** Task prompt **
Would you please output the data exactly, omitting no line?

[Stored data]
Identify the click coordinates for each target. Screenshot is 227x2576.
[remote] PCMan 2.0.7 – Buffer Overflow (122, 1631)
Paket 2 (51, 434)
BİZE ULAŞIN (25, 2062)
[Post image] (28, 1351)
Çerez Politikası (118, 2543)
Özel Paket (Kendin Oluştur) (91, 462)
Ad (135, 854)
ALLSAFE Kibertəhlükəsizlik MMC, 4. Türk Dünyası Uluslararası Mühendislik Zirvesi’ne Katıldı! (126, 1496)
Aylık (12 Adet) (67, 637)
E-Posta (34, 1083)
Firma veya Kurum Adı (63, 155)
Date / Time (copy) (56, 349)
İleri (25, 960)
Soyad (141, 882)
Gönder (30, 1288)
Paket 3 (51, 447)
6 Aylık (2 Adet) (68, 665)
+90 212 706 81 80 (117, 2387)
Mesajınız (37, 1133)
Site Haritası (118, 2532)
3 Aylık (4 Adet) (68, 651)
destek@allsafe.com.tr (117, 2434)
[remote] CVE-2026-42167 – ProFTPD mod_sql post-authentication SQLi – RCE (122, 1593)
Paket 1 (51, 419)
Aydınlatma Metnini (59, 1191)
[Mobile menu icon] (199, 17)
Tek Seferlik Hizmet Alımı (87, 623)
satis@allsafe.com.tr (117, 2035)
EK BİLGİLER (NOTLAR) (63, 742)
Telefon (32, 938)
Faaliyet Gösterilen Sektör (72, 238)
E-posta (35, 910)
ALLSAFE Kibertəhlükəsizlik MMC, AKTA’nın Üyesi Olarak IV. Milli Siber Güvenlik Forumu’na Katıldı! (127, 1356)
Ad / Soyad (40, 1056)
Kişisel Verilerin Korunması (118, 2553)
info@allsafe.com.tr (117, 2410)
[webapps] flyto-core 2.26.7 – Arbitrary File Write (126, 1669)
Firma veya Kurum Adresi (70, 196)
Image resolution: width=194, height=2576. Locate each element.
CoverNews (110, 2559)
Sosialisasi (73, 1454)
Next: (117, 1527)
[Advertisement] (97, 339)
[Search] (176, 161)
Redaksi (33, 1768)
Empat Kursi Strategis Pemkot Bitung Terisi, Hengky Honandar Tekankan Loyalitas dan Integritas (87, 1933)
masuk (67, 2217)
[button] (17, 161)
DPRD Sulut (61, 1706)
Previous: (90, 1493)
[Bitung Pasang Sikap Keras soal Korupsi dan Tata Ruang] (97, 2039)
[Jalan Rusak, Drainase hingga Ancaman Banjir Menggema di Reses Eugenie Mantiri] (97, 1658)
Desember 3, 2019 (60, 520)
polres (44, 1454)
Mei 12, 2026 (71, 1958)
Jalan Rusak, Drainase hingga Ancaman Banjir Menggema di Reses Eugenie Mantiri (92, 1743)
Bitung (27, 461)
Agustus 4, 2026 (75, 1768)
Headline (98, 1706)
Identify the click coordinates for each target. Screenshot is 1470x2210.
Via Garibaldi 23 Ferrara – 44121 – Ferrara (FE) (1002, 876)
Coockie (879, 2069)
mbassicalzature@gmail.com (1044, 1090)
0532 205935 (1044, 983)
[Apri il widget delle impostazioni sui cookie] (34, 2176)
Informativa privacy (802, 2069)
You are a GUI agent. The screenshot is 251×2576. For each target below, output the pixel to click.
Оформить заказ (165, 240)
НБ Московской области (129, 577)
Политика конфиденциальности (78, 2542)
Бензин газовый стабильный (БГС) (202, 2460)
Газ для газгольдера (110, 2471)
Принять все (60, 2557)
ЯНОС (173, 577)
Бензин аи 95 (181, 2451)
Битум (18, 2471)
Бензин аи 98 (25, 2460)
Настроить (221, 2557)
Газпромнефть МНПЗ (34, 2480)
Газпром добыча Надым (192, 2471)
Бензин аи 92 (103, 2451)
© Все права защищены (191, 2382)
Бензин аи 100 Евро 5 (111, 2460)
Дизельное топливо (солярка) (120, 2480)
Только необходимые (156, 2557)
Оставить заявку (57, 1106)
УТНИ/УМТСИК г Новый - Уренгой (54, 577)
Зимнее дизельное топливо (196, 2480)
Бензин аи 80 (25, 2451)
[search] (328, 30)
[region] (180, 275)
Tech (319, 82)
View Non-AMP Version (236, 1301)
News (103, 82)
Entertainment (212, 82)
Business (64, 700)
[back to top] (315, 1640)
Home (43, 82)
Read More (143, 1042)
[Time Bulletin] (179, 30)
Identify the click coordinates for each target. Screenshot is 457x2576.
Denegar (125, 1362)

** Solution to this task **
Identify the click coordinates for each target. Screenshot is 227x2576.
[remote] PCMan 2.0.7 – Buffer Overflow (122, 1631)
Paket 2 (51, 434)
BİZE ULAŞIN (25, 2062)
[Post image] (28, 1351)
Çerez Politikası (118, 2543)
Özel Paket (Kendin Oluştur) (91, 462)
Ad (135, 854)
ALLSAFE Kibertəhlükəsizlik MMC, 4. Türk Dünyası Uluslararası Mühendislik Zirvesi’ne Katıldı! (126, 1496)
Aylık (12 Adet) (67, 637)
E-Posta (34, 1083)
Firma veya Kurum Adı (63, 155)
Date / Time (copy) (56, 349)
İleri (25, 960)
Soyad (141, 882)
Gönder (30, 1288)
Paket 3 (51, 447)
6 Aylık (2 Adet) (68, 665)
+90 212 706 81 80 (117, 2387)
Mesajınız (37, 1133)
Site Haritası (118, 2532)
3 Aylık (4 Adet) (68, 651)
destek@allsafe.com.tr (117, 2434)
[remote] CVE-2026-42167 – ProFTPD mod_sql post-authentication SQLi – RCE (122, 1593)
Paket 1 (51, 419)
Aydınlatma Metnini (59, 1191)
[Mobile menu icon] (199, 17)
Tek Seferlik Hizmet Alımı (87, 623)
satis@allsafe.com.tr (117, 2035)
EK BİLGİLER (NOTLAR) (63, 742)
Telefon (32, 938)
Faaliyet Gösterilen Sektör (72, 238)
E-posta (35, 910)
ALLSAFE Kibertəhlükəsizlik MMC, AKTA’nın Üyesi Olarak IV. Milli Siber Güvenlik Forumu’na Katıldı! (127, 1356)
Ad / Soyad (40, 1056)
Kişisel Verilerin Korunması (118, 2553)
info@allsafe.com.tr (117, 2410)
[webapps] flyto-core 2.26.7 – Arbitrary File Write (126, 1669)
Firma veya Kurum Adresi (70, 196)
Image resolution: width=194, height=2576. Locate each element.
CoverNews (110, 2559)
Sosialisasi (73, 1454)
Next: (117, 1527)
[Advertisement] (97, 339)
[Search] (176, 161)
Redaksi (33, 1768)
Empat Kursi Strategis Pemkot Bitung Terisi, Hengky Honandar Tekankan Loyalitas dan Integritas (87, 1933)
masuk (67, 2217)
[button] (17, 161)
DPRD Sulut (61, 1706)
Previous: (90, 1493)
[Bitung Pasang Sikap Keras soal Korupsi dan Tata Ruang] (97, 2039)
[Jalan Rusak, Drainase hingga Ancaman Banjir Menggema di Reses Eugenie Mantiri] (97, 1658)
Desember 3, 2019 (60, 520)
polres (44, 1454)
Mei 12, 2026 (71, 1958)
Jalan Rusak, Drainase hingga Ancaman Banjir Menggema di Reses Eugenie Mantiri (92, 1743)
Bitung (27, 461)
Agustus 4, 2026 (75, 1768)
Headline (98, 1706)
Identify the click coordinates for each target. Screenshot is 1470x2210.
Via Garibaldi 23 Ferrara – 44121 – Ferrara (FE) (1002, 876)
Coockie (879, 2069)
mbassicalzature@gmail.com (1044, 1090)
0532 205935 (1044, 983)
[Apri il widget delle impostazioni sui cookie] (34, 2176)
Informativa privacy (802, 2069)
You are a GUI agent. The screenshot is 251×2576. For each target below, output the pixel to click.
Оформить заказ (165, 240)
НБ Московской области (129, 577)
Политика конфиденциальности (78, 2542)
Бензин газовый стабильный (БГС) (202, 2460)
Газ для газгольдера (110, 2471)
Принять все (60, 2557)
ЯНОС (173, 577)
Бензин аи 95 (181, 2451)
Битум (18, 2471)
Бензин аи 98 (25, 2460)
Настроить (221, 2557)
Газпромнефть МНПЗ (34, 2480)
Газпром добыча Надым (192, 2471)
Бензин аи 92 (103, 2451)
© Все права защищены (191, 2382)
Бензин аи 100 Евро 5 (111, 2460)
Дизельное топливо (солярка) (120, 2480)
Только необходимые (156, 2557)
Оставить заявку (57, 1106)
УТНИ/УМТСИК г Новый - Уренгой (54, 577)
Зимнее дизельное топливо (196, 2480)
Бензин аи 80 (25, 2451)
[search] (328, 30)
[region] (180, 275)
Tech (319, 82)
View Non-AMP Version (236, 1301)
News (103, 82)
Entertainment (212, 82)
Business (64, 700)
[back to top] (315, 1640)
Home (43, 82)
Read More (143, 1042)
[Time Bulletin] (179, 30)
Identify the click coordinates for each target. Screenshot is 457x2576.
Denegar (125, 1362)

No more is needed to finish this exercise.